**TASK GOAL**
Begin at the line containing "399x519 pixels." and retype each line through the end of the records exactly. Include nothing else and no pictures.

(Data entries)
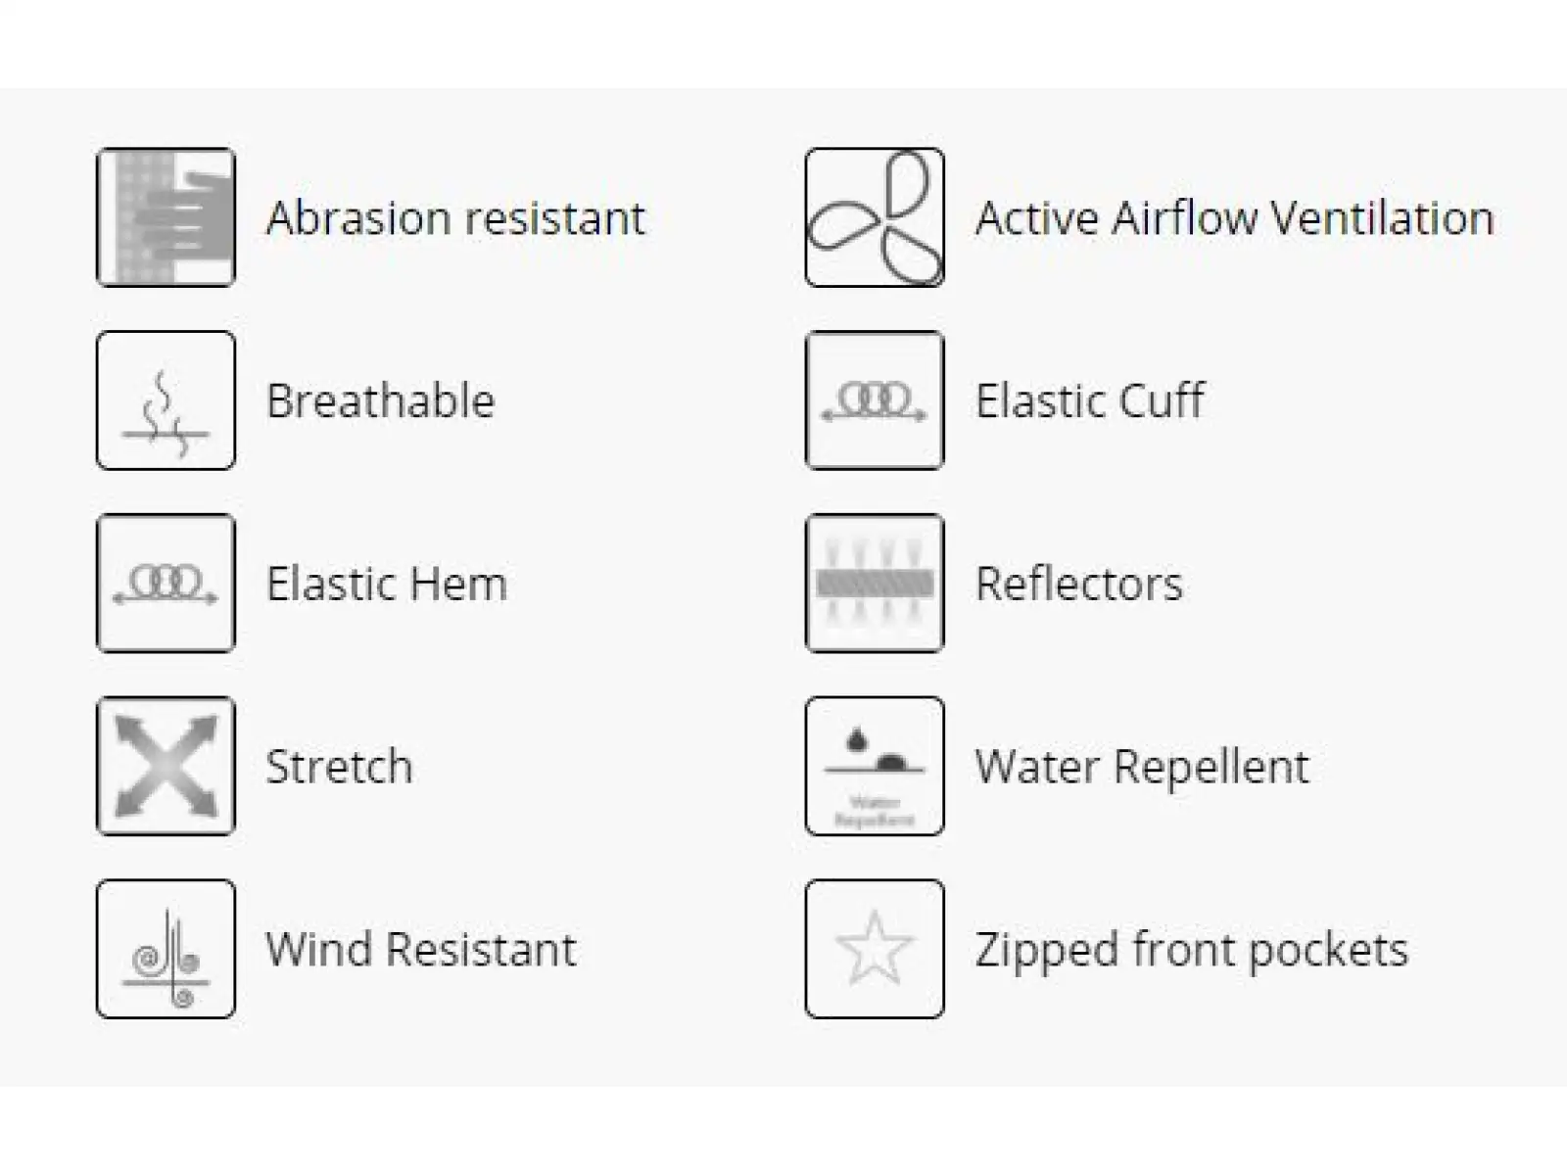Select the Active Airflow Ventilation fan icon
Image resolution: width=1567 pixels, height=1175 pixels.
click(875, 217)
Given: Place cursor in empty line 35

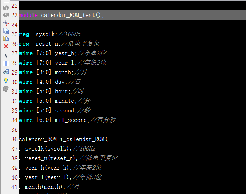Looking at the screenshot, I should (106, 130).
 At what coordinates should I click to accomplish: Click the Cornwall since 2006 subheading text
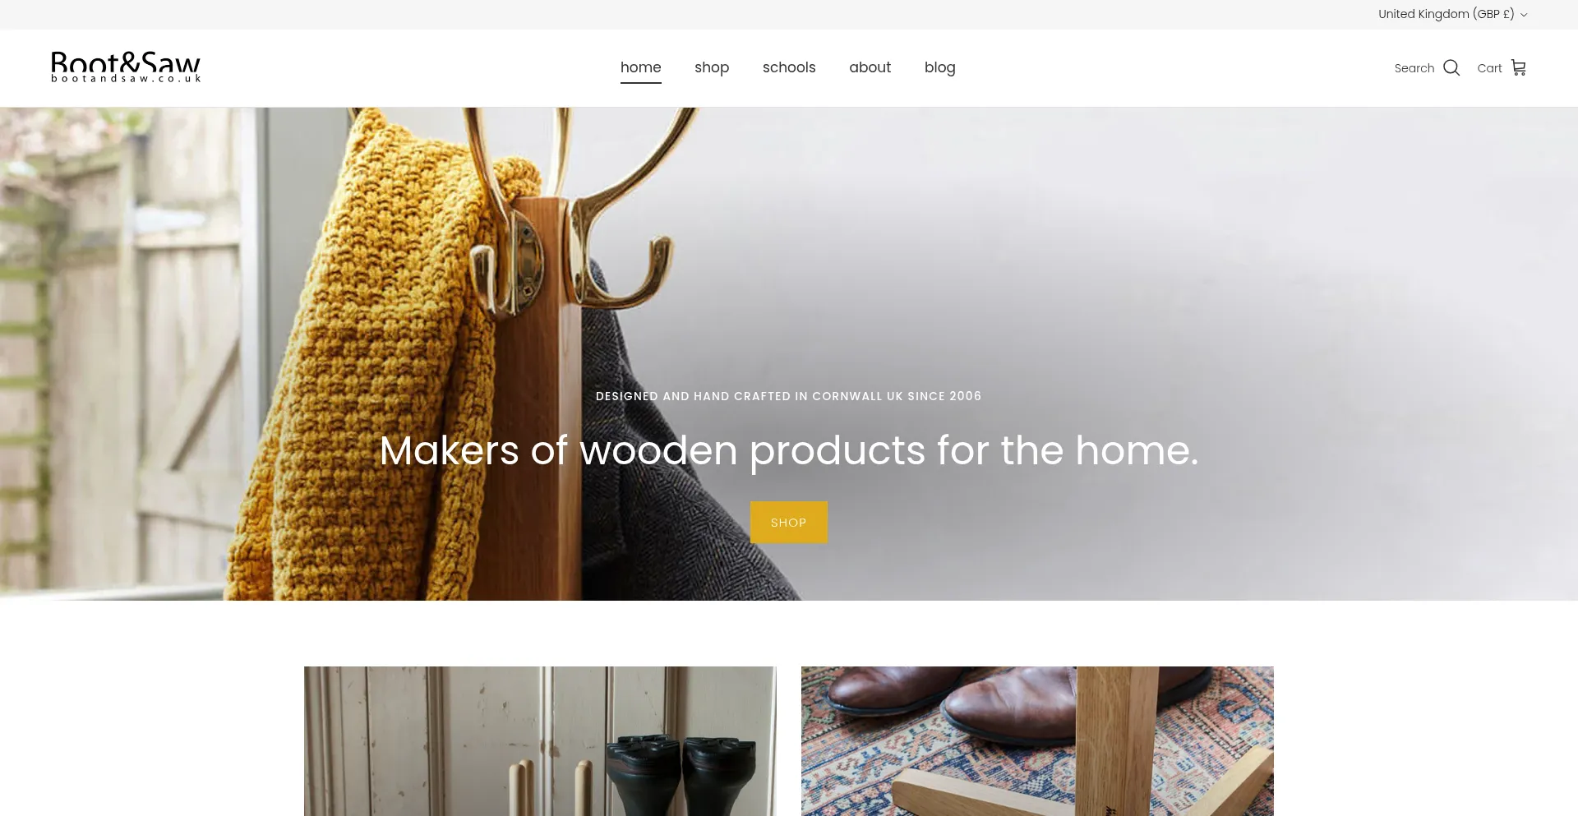pyautogui.click(x=788, y=396)
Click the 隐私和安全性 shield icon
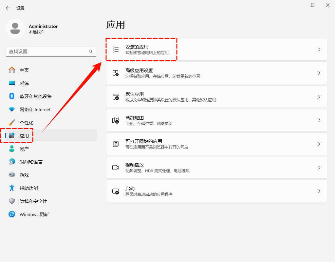Image resolution: width=335 pixels, height=262 pixels. point(12,201)
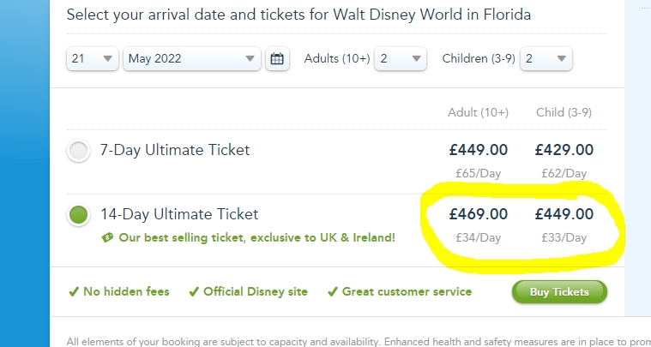This screenshot has height=347, width=651.
Task: Click the £34/Day adult rate text
Action: pos(478,237)
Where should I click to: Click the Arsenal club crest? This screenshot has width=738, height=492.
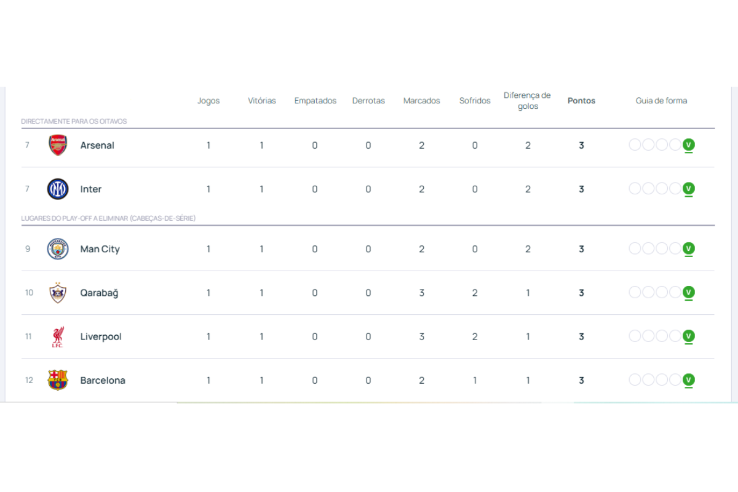58,145
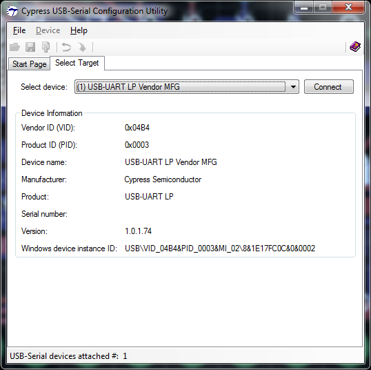Click the Open file folder toolbar icon
This screenshot has height=370, width=371.
14,47
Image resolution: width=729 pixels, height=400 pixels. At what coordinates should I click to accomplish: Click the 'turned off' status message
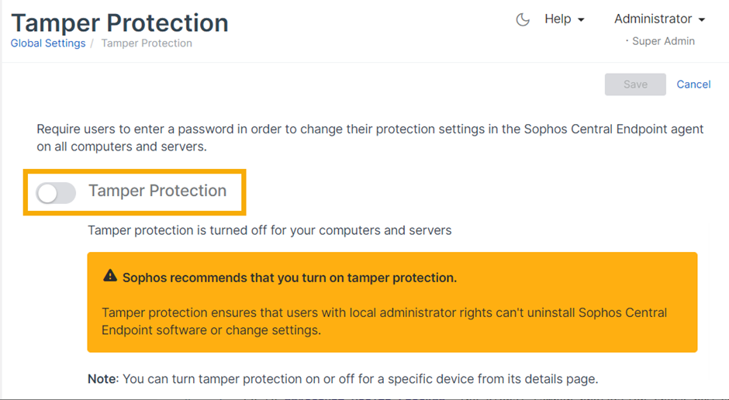pyautogui.click(x=269, y=230)
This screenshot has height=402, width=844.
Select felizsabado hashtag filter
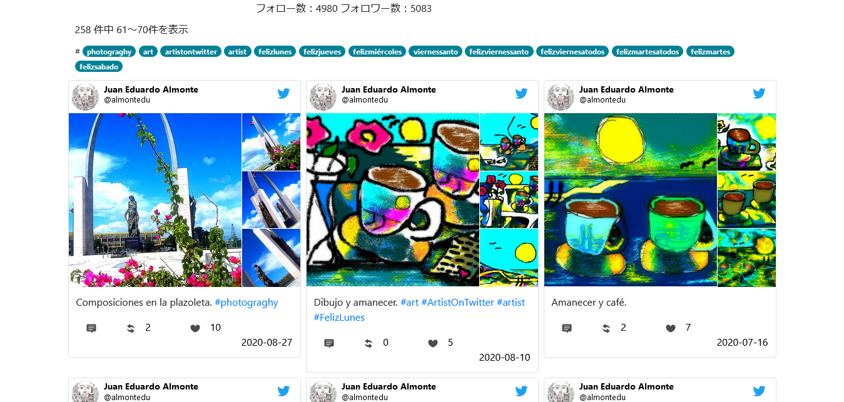coord(99,66)
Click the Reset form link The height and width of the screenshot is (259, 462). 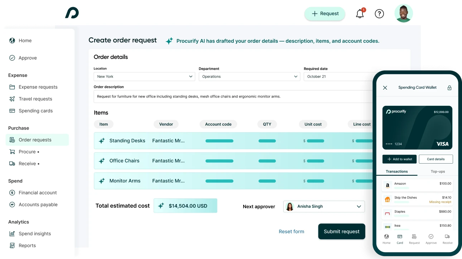pos(291,231)
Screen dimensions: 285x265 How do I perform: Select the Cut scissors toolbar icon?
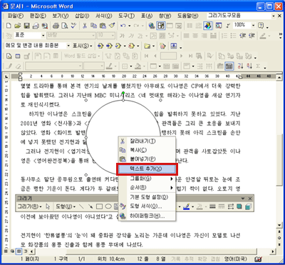(x=85, y=26)
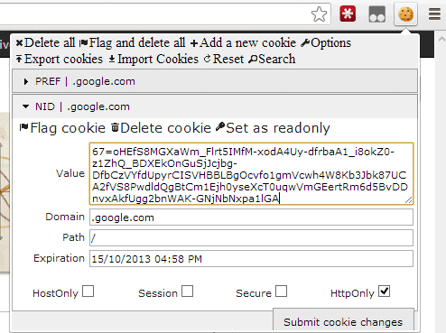
Task: Open the Chrome hamburger menu
Action: coord(434,14)
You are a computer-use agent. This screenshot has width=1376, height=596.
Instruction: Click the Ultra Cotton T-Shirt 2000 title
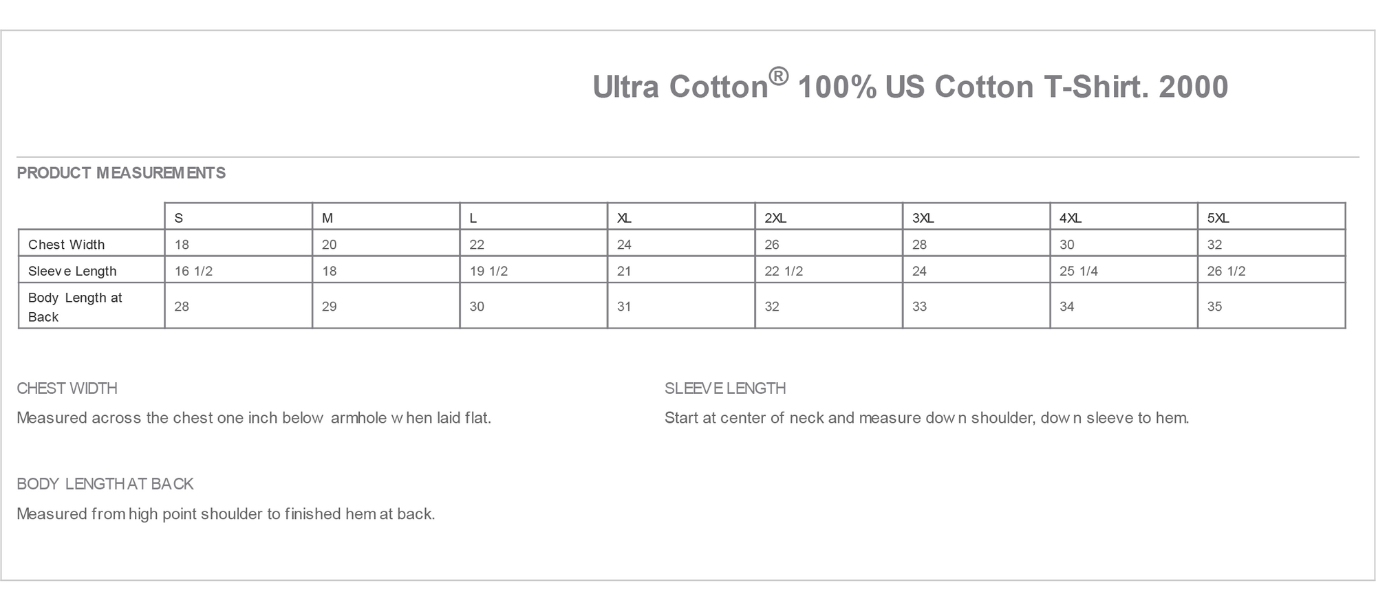coord(910,87)
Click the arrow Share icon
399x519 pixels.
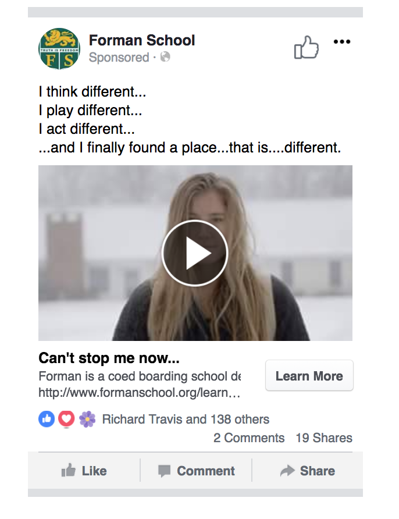(x=288, y=471)
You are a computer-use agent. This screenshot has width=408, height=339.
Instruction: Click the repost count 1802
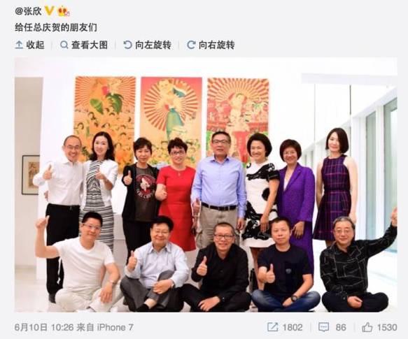point(293,327)
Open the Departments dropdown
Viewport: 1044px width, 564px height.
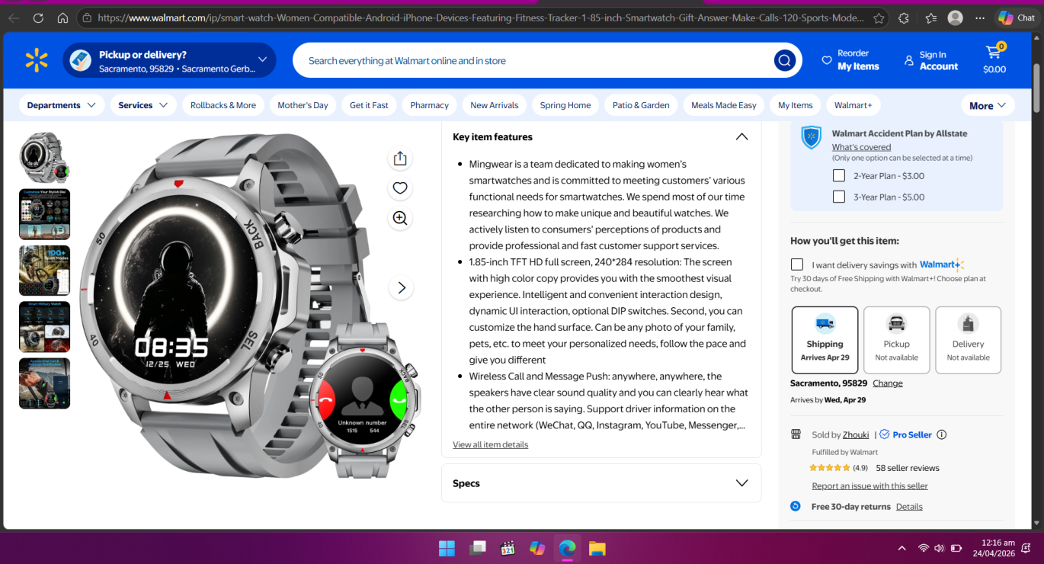pyautogui.click(x=61, y=105)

**OUTPUT**
399x519 pixels.
(x=288, y=471)
You are a computer-use agent. This screenshot has width=408, height=339.
Instruction: Click the repost count 1802
point(293,327)
Open the Departments dropdown
Viewport: 1044px width, 564px height.
pyautogui.click(x=61, y=105)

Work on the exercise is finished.